Facilitating negotiation between agents with Fetch.ai
Mar 7, 2019
In a traditional digital marketplace centralised authorities provide many important functions. These include:
- Matching buyers and sellers
- Ensuring participants can trade with confidence
- Setting prices or providing a mechanism for prices to be set
Fetch.AI is building an ecosystem for machines to conduct decentralised trading and it provides many of the capabilities listed above. However, in this article we’re focussing on price setting, or in our case, negotiation. In a Fetch.AI world, people and machines are represented by autonomous agents that intelligently communicate and trade on their behalf. This removes significant friction, reduces costs and helps complex systems to function more efficiently. The negotiation stage takes place once an agent that has a service or good to offer is matched with an agent that may wish to purchase it.
Providing common capabilities for agents to effectively negotiate with one another is integral to how Fetch.AI works. If agents don’t speak a common language or don’t have the ability to reach agreement on the price of a good or service, economic activity is hindered. This is a cutting-edge problem that hasn’t been solved before.
Tackling the negotiation problem is non-trivial because the dialogue that agents require depends on the circumstance of the trade. Negotiations between agents might take the form of one-to-many in an auction, for example, multiple simultaneous bilateral negotiations or a simple one-to-one negotiation. In any given exchange, it’s also possible that one party has more urgency than the other. For example, imagine a consumer with excess solar panel energy but no storage facility. Her agent is likely to need to find a buyer much more quickly than a buyer needs that energy (as the buyer has access to the wholesale markets as a fall back). So how do you enable the two sides to come together to agree a fair price?
Common Dialogue Framework
The first step is to specify a common means for agents to communicate. Fetch.AI defines this dialogue framework which sets the language and rules within which agents negotiate. In the physical world, negotiating when one side only speaks Spanish and the other only Russian doesn’t work. Fetch.AI’s dialogue framework ensures agents all speak the same language.

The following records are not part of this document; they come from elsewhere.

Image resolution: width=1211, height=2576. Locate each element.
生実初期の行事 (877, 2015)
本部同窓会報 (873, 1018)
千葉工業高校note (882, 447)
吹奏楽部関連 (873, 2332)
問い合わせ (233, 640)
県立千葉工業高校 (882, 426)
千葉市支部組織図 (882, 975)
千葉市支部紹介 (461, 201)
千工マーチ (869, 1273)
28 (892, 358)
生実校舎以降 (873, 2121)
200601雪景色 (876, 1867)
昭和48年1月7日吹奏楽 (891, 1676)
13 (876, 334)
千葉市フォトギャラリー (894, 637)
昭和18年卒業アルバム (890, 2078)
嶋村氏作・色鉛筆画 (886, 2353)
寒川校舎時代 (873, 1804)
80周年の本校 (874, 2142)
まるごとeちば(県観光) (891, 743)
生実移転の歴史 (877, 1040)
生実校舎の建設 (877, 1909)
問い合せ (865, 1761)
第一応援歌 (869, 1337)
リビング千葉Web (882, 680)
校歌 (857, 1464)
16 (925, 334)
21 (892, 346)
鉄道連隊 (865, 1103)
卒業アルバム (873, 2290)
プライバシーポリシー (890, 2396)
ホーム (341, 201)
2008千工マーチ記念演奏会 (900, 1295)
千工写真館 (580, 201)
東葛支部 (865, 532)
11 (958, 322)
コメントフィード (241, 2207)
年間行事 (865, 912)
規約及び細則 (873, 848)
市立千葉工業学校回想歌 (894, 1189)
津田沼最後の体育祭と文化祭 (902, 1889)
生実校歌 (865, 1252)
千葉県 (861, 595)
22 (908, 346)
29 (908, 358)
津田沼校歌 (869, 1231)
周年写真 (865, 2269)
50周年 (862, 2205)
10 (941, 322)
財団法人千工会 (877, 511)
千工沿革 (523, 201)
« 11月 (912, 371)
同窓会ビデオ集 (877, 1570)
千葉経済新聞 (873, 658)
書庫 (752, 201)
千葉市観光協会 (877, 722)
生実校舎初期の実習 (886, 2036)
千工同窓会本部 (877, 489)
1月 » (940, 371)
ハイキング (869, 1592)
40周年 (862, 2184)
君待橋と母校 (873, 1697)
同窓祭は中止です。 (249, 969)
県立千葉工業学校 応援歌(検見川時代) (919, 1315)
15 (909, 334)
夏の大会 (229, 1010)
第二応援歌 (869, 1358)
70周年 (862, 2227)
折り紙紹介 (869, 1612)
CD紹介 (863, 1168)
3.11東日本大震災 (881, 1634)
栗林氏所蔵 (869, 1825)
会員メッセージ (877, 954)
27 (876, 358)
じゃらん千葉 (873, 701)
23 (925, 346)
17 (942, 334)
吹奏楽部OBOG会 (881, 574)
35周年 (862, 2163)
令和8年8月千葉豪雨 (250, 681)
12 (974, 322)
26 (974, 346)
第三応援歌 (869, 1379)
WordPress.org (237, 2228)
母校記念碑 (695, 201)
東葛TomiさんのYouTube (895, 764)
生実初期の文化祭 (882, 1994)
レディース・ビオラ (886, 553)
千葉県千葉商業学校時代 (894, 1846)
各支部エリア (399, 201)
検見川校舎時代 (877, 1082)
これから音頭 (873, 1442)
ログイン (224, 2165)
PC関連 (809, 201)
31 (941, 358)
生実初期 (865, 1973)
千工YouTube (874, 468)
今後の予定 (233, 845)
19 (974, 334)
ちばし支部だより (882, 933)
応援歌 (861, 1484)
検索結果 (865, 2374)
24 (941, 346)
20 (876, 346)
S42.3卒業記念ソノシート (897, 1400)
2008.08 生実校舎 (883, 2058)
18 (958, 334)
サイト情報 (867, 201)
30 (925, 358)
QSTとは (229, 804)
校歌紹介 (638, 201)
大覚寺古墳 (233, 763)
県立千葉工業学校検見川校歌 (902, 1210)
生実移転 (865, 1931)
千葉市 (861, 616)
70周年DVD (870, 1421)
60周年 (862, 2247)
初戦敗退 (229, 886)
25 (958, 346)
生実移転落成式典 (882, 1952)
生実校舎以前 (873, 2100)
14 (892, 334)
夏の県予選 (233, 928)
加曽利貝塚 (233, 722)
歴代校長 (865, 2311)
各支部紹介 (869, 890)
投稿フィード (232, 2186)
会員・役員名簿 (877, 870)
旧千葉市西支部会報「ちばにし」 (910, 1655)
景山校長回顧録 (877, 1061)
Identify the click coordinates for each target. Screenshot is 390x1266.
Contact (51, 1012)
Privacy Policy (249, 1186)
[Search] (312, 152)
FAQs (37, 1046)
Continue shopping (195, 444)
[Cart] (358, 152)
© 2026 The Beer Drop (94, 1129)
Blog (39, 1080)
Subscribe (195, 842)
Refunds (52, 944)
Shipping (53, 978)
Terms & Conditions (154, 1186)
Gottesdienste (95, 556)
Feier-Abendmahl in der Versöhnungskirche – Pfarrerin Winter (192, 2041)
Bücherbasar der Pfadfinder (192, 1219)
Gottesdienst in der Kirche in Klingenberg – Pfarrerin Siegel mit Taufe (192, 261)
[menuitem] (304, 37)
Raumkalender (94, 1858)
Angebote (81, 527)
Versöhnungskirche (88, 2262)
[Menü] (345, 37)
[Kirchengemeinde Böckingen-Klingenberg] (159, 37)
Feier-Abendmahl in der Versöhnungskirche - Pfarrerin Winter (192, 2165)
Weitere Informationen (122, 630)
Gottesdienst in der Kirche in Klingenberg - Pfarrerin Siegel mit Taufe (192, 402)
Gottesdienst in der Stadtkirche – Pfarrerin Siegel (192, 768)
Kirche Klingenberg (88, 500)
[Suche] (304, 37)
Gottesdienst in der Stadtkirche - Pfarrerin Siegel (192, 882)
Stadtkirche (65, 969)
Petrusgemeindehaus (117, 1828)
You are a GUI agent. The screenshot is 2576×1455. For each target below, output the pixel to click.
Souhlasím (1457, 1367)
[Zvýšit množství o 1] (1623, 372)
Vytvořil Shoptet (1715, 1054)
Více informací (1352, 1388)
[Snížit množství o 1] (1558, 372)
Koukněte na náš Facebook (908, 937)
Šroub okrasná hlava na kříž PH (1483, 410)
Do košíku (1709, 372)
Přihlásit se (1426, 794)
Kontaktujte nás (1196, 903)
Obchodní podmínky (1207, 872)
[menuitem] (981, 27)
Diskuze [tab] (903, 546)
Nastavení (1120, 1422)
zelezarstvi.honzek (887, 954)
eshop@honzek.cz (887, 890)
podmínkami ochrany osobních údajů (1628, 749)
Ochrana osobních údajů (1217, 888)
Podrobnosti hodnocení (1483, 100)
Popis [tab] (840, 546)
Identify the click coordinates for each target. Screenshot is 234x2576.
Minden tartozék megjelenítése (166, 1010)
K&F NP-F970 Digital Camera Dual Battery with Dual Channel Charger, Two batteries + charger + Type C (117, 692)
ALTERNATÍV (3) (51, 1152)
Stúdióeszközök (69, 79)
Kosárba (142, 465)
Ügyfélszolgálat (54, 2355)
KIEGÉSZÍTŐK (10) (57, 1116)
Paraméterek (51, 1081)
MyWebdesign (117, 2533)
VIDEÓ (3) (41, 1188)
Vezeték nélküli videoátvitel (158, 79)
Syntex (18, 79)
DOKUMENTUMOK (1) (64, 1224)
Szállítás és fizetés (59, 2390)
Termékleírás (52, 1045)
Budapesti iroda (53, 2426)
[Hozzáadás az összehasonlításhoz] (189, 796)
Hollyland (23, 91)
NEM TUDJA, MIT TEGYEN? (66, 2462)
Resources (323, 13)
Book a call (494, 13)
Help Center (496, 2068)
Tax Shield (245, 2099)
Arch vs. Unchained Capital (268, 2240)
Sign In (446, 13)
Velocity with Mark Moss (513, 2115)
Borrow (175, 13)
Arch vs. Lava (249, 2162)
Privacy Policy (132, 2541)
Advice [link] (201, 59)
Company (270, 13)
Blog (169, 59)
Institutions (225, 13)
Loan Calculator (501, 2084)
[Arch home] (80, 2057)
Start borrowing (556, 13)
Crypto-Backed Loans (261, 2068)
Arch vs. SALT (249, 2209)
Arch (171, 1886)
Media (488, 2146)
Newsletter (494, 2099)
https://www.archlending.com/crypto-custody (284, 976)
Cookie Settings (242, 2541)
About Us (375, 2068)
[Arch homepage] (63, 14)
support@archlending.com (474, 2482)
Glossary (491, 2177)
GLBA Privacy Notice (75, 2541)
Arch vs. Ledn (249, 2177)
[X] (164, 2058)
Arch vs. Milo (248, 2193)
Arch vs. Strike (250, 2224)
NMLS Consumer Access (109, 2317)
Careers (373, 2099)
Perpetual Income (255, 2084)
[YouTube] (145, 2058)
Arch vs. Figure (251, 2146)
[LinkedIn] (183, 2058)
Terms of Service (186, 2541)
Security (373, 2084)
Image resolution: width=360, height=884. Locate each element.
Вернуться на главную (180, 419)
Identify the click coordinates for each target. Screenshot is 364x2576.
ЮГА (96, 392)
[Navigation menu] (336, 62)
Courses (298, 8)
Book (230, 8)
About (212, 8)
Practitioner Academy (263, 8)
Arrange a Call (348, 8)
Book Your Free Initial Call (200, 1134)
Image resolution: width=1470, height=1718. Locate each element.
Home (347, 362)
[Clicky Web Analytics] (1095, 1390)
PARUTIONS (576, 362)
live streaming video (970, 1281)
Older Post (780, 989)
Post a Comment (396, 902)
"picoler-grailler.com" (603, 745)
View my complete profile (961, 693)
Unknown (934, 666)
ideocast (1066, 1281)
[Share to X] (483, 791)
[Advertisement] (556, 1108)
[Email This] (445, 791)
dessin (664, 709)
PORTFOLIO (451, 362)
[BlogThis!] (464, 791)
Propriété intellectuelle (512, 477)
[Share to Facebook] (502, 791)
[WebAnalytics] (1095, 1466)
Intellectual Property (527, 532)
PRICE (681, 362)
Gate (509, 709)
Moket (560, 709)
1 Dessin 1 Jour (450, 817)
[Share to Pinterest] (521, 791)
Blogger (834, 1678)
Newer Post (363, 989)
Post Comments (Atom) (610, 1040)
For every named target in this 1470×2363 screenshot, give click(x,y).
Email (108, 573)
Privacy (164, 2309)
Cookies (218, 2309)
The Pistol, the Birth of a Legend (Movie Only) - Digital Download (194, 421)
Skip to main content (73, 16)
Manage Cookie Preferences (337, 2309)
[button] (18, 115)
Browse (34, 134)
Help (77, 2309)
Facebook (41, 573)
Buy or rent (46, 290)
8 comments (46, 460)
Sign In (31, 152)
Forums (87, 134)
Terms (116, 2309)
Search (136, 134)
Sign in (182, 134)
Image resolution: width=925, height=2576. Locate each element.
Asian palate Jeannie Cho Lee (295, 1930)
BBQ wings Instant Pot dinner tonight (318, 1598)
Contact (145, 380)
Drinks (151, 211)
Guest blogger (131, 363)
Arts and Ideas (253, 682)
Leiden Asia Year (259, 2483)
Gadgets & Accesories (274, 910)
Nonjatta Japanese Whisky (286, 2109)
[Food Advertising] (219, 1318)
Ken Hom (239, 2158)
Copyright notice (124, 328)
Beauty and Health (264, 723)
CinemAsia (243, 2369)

The dialogue framework also specifies certain rules that protect the participants from attack. For example, limits can be placed on the number of exchanges between agents. This is one way of preventing an agent being ‘spammed’ by nonsensical messages from one side of the dialogue. Another way of achieving this is to require the agents to act rationally. If a selling agent opened negotiation with a price of $0.5 and the buying agent offered $0.25 it wouldn’t then make sense for the selling agent to increase the price to $0.75. Restricting the scope of the communications in this way can improve efficiency, which is especially important for complex negotiations.
Defining Agent Strategies
Agents within Fetch.AI can be thought of as selfish entities. They work on behalf of a person or ‘thing’ on the network to represent their interests. Therefore, an agent is effectively trying to achieve an outcome that benefits its creator from each negotiation it enters. In the case of the consumer with perishable solar energy, her agent is simply trying to maximise returns for her energy inventory. In that specific situation, and to deliver on the return maximisation strategy, the agent may decide to run an auction for the available energy as a means to ensure it is not wasted, but with a specific floor price.
More complex strategies include game theory and opponent modelling to incorporate predictions of your opponent’s behaviour so that your own agent can respond accordingly. It is worth highlighting that some agent strategies will be intentionally simple and do not need to use machine learning. Such strategies could, for example, instruct agents to sell data at a fixed price.
Fetch.AI is designed so that the developer community, IT service providers and corporations can develop agents to solve a wide range of problems. Using reinforcement learning it’s possible to build negotiation strategies that don’t require static rules to be specified at the outset. Rather, the agent will attempt to fulfil its objective by repeating or reinforcing the approaches that work while discarding those that don’t. This ensures agents are straightforward to create, have the flexibility to cope with dynamic markets and can operate with virtually no human involvement.
We’ve developed a set of standard algorithms for generic negotiation use cases to help the community build agents. So if you wanted to optimise your returns for a given asset that your agent is selling, there is a standard model for this strategy. We’ve also included an algorithm for opponent modelling. Of course, we anticipate the community will develop ever more sophisticated agent strategies — and Fetch.AI is designed to reward those that do.